9. Джейн Остин, Гордость и предубеждение
До этого момента моё знакомство с Остин ограничивалось фильмом «Чувства и чувствительность», в котором я всё ждала появления мистера Дарси, но, как не трудно догадаться, так и не дождалась. Ну вот, теперь я его нашла. Остин остроумна и наблюдательна. Не могу, разве что, одобрить читерский приём косвенного пересказа ключевых диалогов.
10. Фэнни Флэгг, Рождество и красный кардинал
Святочный роман. Всё уютно и предсказуемо. Симпатичные люди, вкусная еда, красивая местность. Если честно, я, прочтя аннотацию наискосок, приготовилась к магическому реализму или чему-то в духе Колодана: птица Джек — продавец в магазине, таинственный исчезнувший отель, оживающие рисунки. Но увы, Колодану придётся снова писать это всё самому.
11. Арнальд Индридасон, Голос
У исландских полицейских не вполне стандартные способы расследования. Полицейские, очень вежливы и не настаивают на ответах, если свидетели не желают отвечать. Полицейские забывают выполнять поручения, ленятся и в основном просто ждут, когда головоломка сложится сама собой. Если верить этому роману, такие методы весьма эффективны.
Холодное новогоднее чтение, когда буквально замерзаешь вместе с героями посреди чужого праздника — роман очень точно срезонировал с моим собственным январским декадансом.
Идею герметичного преступления Индридасон вывел на другой уровень — герметичного расследования. Мы входим в сюжет одновременно с инспектором Эрлендом, когда он входит в отель, и останемся с ним, в сюжете и в отеле, пока не будет найден убийца.
В романе много подобной упорядоченности, симметрии. «Голос» из названия — это и ангельский голос мёртвого мальчика, и голос самого Эрленда.

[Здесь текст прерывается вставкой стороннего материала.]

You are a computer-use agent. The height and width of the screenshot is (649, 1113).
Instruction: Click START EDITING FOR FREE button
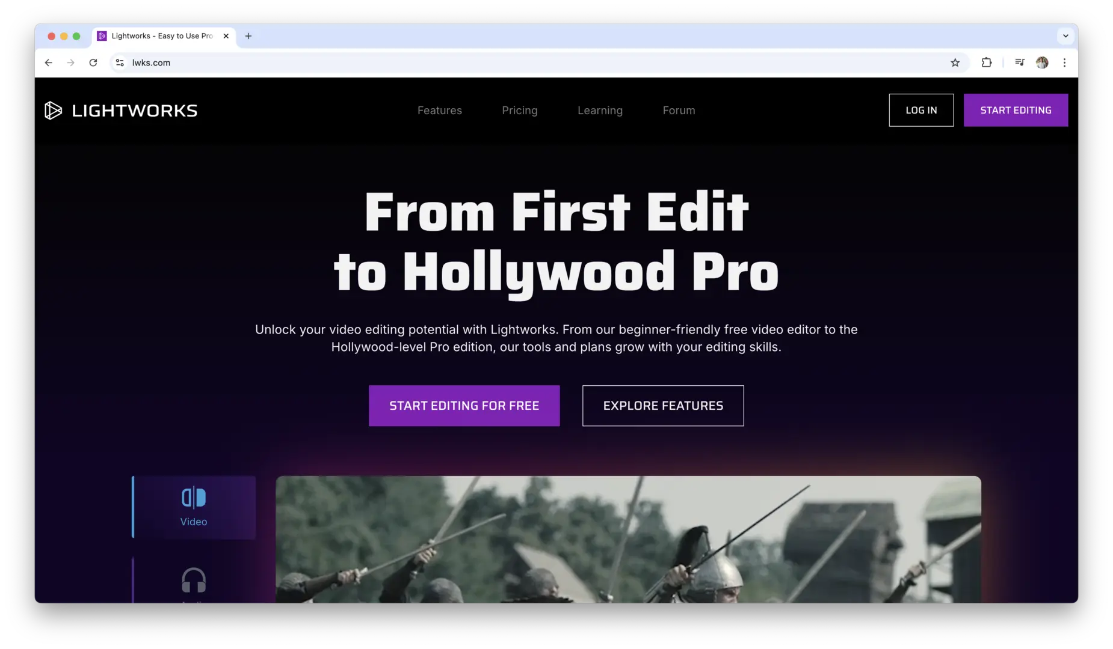[x=464, y=406]
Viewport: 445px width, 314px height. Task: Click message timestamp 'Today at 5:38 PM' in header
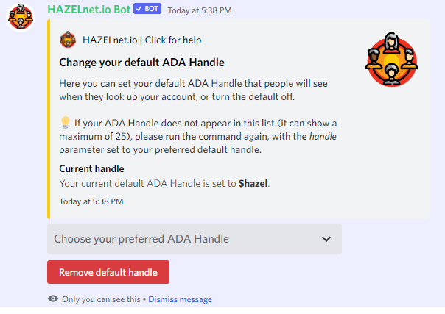click(x=200, y=10)
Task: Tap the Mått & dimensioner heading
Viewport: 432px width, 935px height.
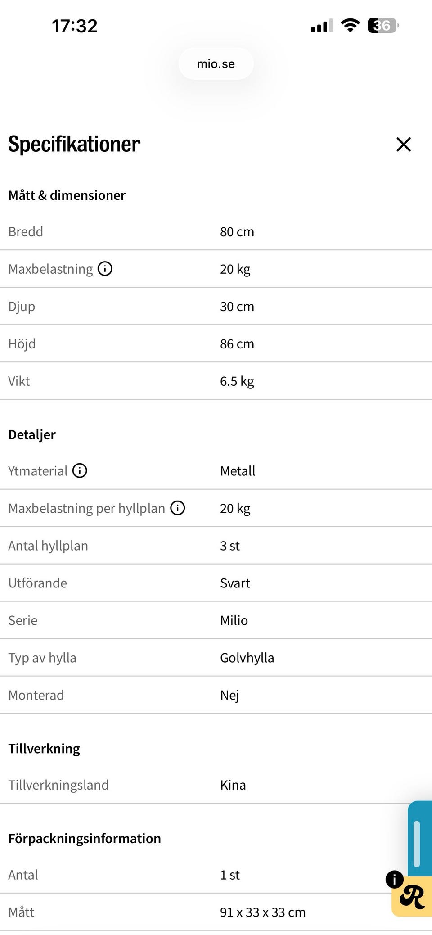Action: tap(67, 195)
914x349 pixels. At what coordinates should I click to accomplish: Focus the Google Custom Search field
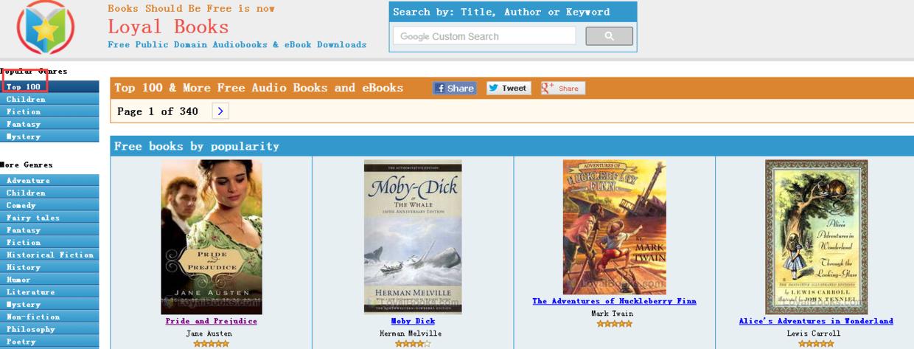click(484, 35)
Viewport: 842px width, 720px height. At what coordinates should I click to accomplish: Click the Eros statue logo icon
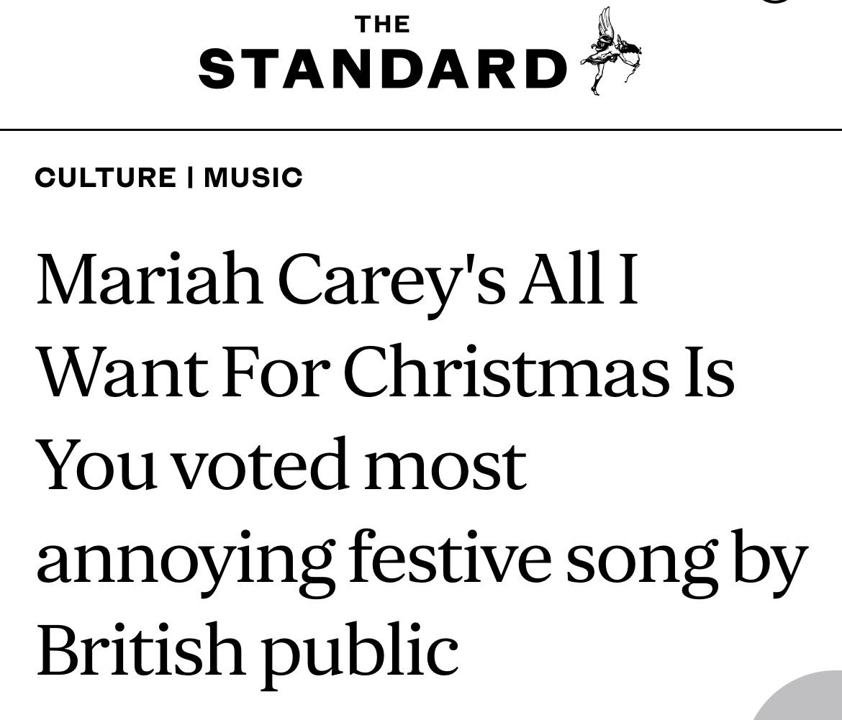[x=612, y=50]
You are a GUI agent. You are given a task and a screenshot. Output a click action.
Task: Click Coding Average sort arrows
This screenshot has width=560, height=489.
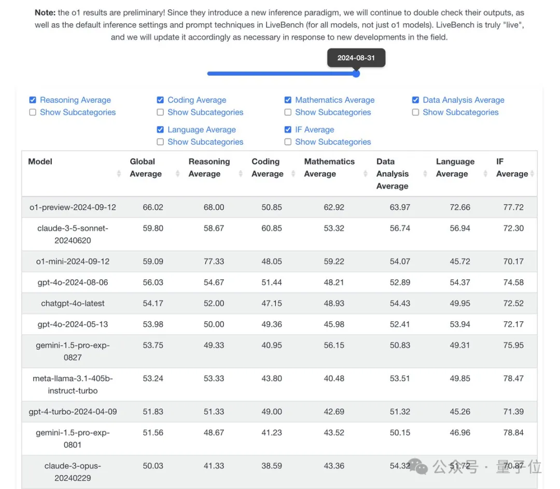coord(293,174)
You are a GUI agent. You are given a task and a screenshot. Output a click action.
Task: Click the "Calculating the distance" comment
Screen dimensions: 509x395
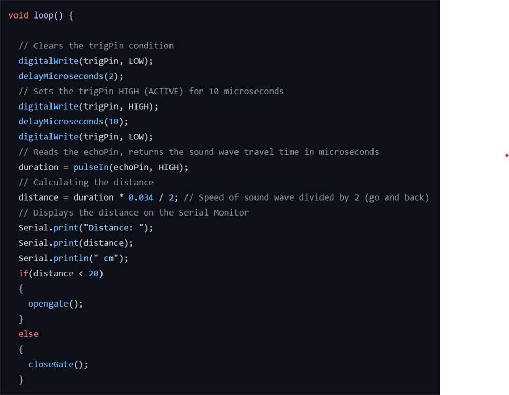point(86,183)
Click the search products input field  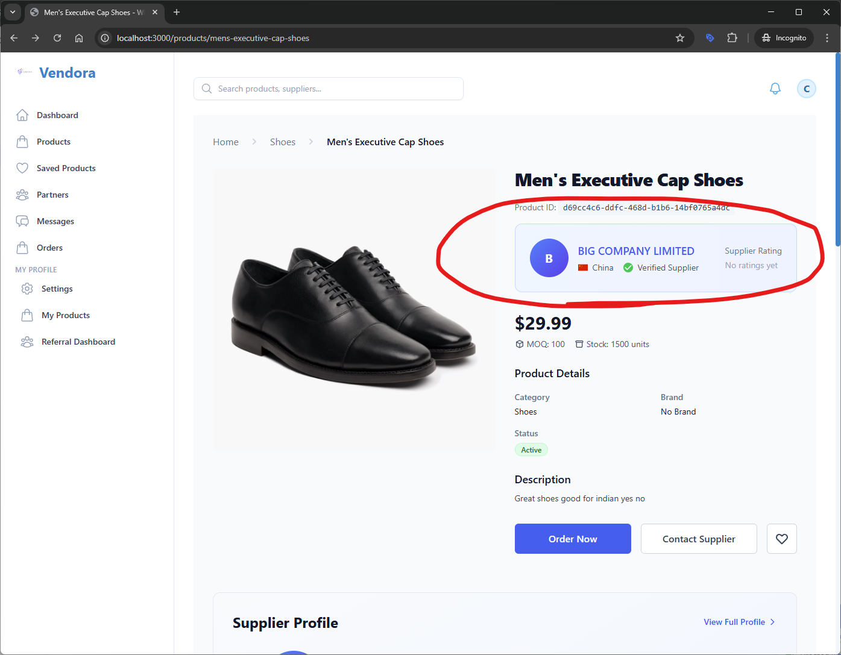pyautogui.click(x=329, y=89)
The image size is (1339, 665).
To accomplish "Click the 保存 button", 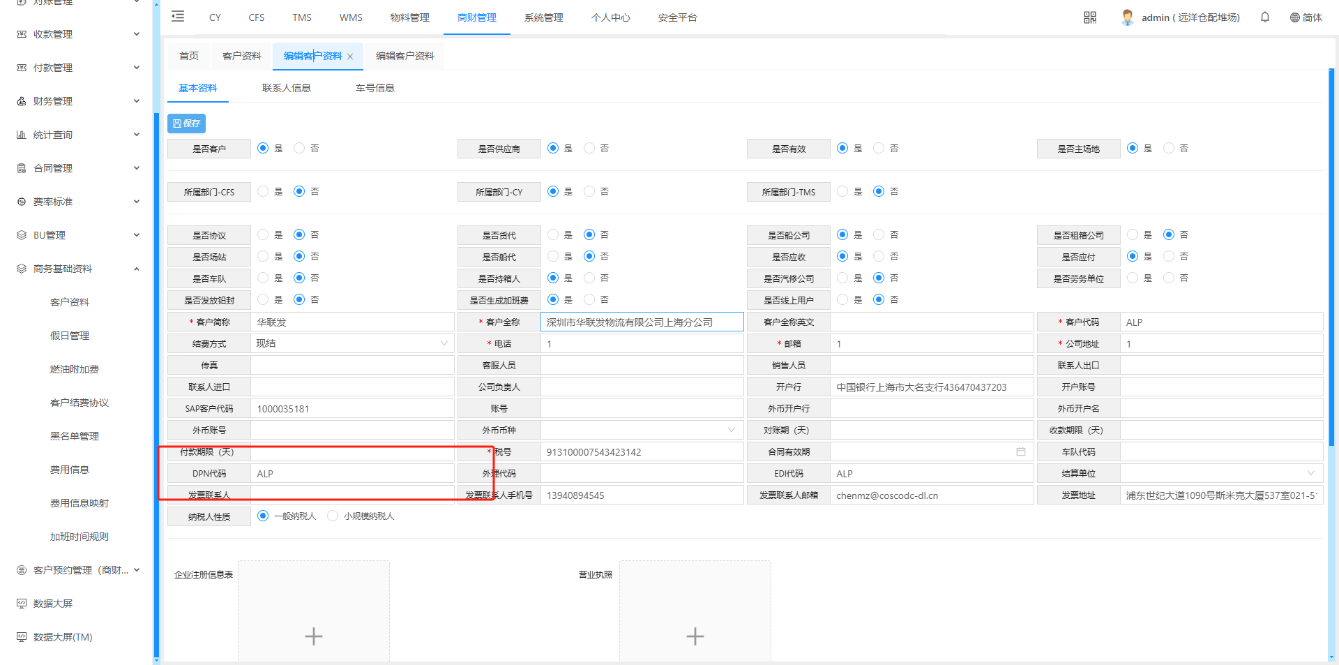I will (186, 124).
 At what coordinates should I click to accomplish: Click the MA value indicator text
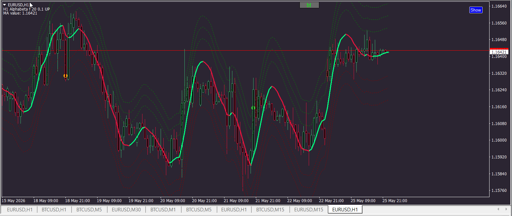click(x=20, y=13)
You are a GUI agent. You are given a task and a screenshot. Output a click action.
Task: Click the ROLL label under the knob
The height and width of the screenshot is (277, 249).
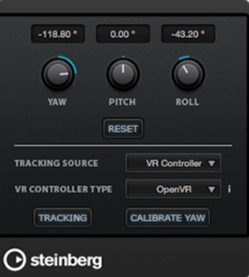(x=187, y=102)
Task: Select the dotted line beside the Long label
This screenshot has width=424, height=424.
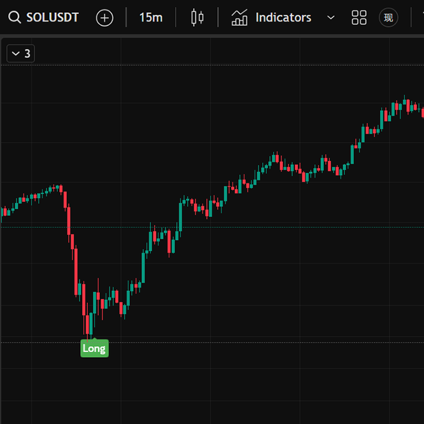Action: [213, 343]
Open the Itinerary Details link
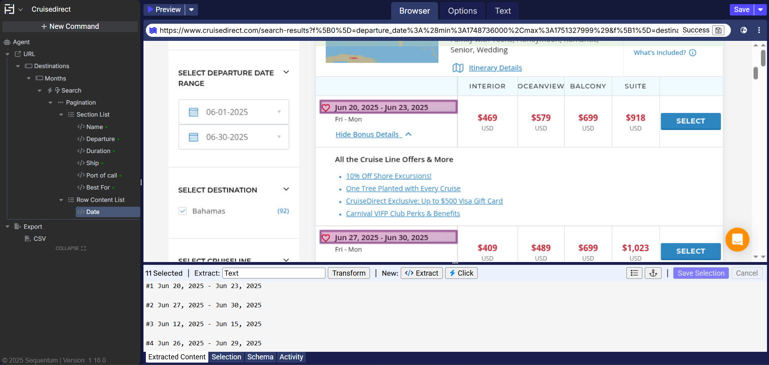Image resolution: width=769 pixels, height=365 pixels. coord(495,68)
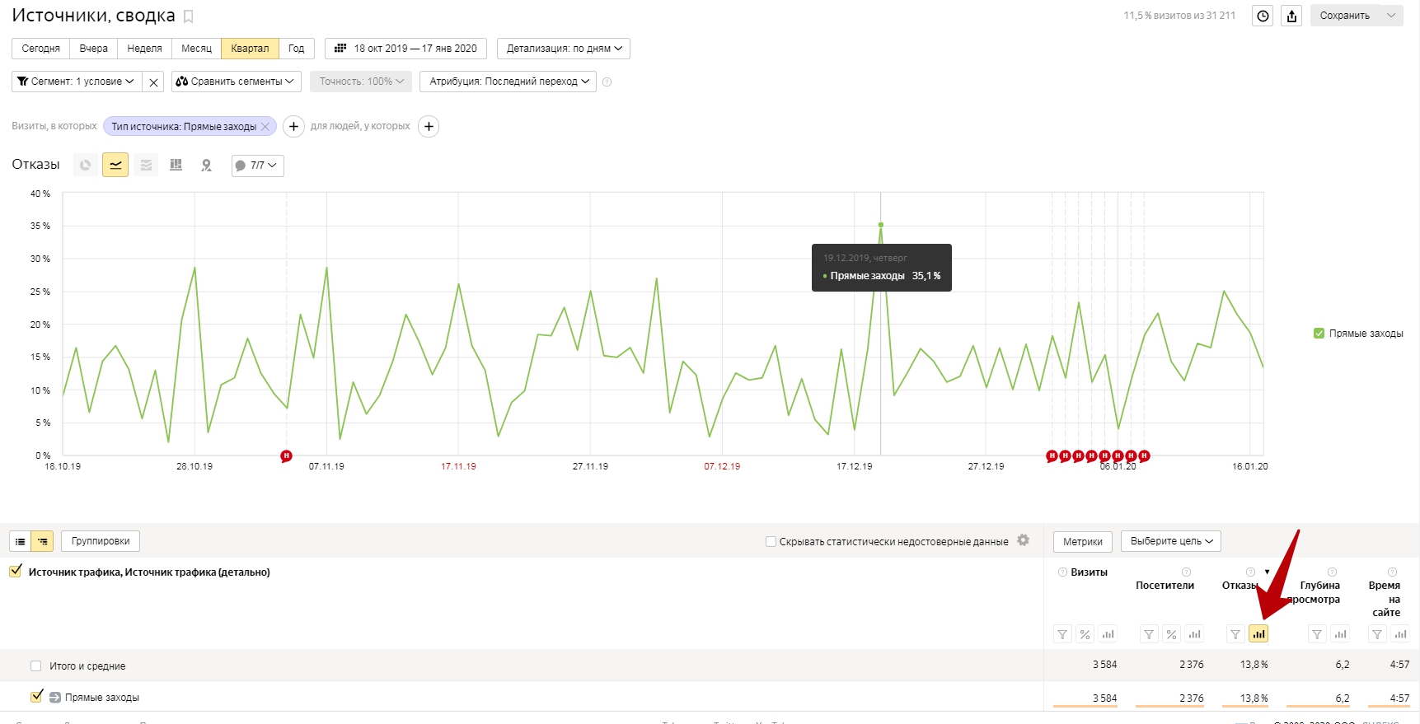Screen dimensions: 1420x724
Task: Check 'Скрывать статистически недостоверные данные' checkbox
Action: (771, 541)
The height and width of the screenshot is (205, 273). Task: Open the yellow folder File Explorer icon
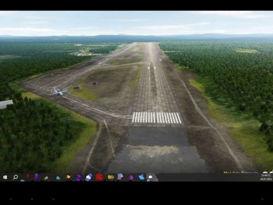[111, 177]
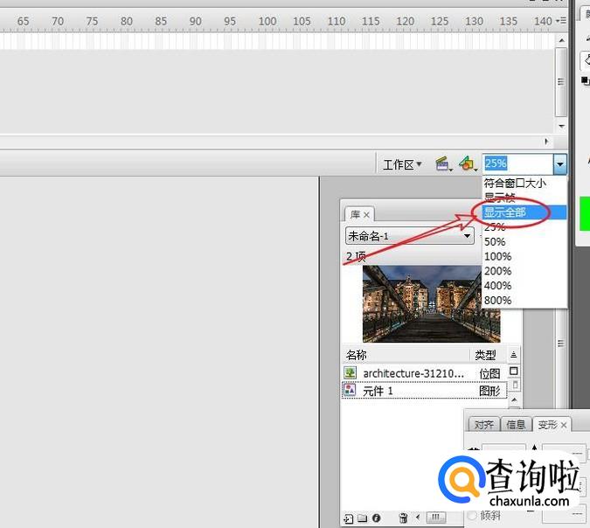Open the 工作区 workspace dropdown
Viewport: 590px width, 528px height.
click(x=402, y=164)
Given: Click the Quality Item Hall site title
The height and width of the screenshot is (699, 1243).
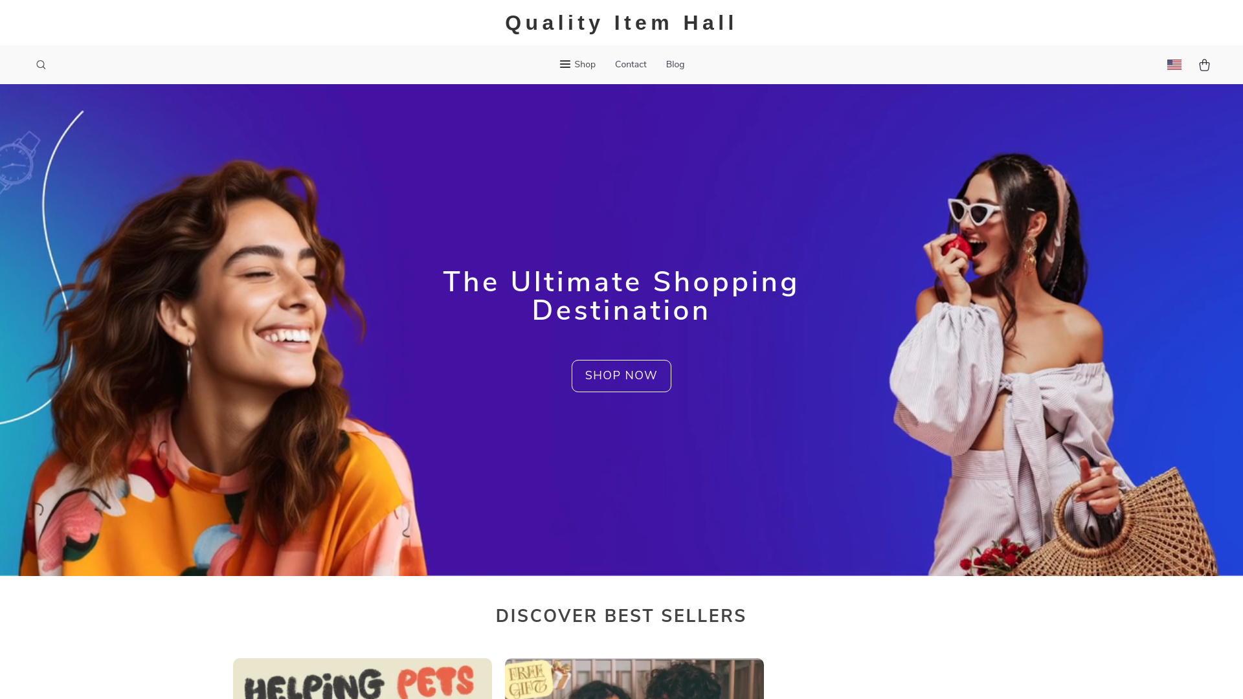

Но главное — этот специальный исландский холод. Ночами Эрленд лежит в неотапливаемом номере, слушает пластинку, вспоминает как в детстве едва не погиб в снежную бурю, и думает, что ему следовало остаться там.
(Решение переводчика или редактора перевести йоласвейнара даже не как рождественского деда, а как Деда Мороза, кажется мне весьма сомнительным).
12. Юрий Рытхэу, Иней на пороге
«Иней на пороге» не оставляет читателю пространства для надежды или фантазии. Концовка неотвратима как коммунизм, а путь к ней мучителен как стихийное уличное партсобрание после трудовой смены. Вот ты забил нерпу, притащил её по льдам и торосам к своей яранге, а тебе говорят — нет, стой, товарищ, поговорим о Ленине.